子宮移植

先日、慶応大学病院が子宮移植の臨床研究を申請したとのニュースが話題になりました。
私は子宮が移植できることを初めて知りましたが、なかなかセンセーショナルな話題です。

世界ではすでに珍しいことではなく、すでに80例の移植の成功例があるそうです。
また、子宮移植によって実際に妊娠、出産した例は40例あると言います。
慶応大学でも、サルを用いた実験ではすでに出産に成功しているそうです。

しかし、この子宮移植はとても大きな問題をはらんでいます。
まずは金銭的な問題で、手術自体に数千万が必要であり、術後のケアにも多額のお金がかかります。
また、移植後は免疫抑制剤を服用する必要があるため、健康問題も懸念されます。
そして、子宮の提供者の問題、胎児への影響、精神面での問題、長期的なリスク等、問題は山積みです。

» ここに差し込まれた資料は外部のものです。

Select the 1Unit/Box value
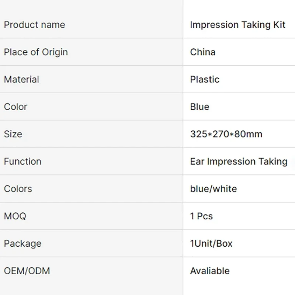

さらに、私が驚いたのは出産した後の子宮は摘出してしまうそうです。
リスクを考えてというのは理解できますが、あまりにも身体を物としてとらえ過ぎている気がします。
これが発展していくと、男性にも移植が可能であるという話になってくるのではないでしょうか。
ホルモン剤等で妊娠は維持できる気がしますし、決して絵空事ではないように思います。

しかし、子供が欲しいという方にとっては非常に朗報だと思います。
とても難しい問題ですが、今後どのように展開していくのか、個人的にはとても気になるニュースです。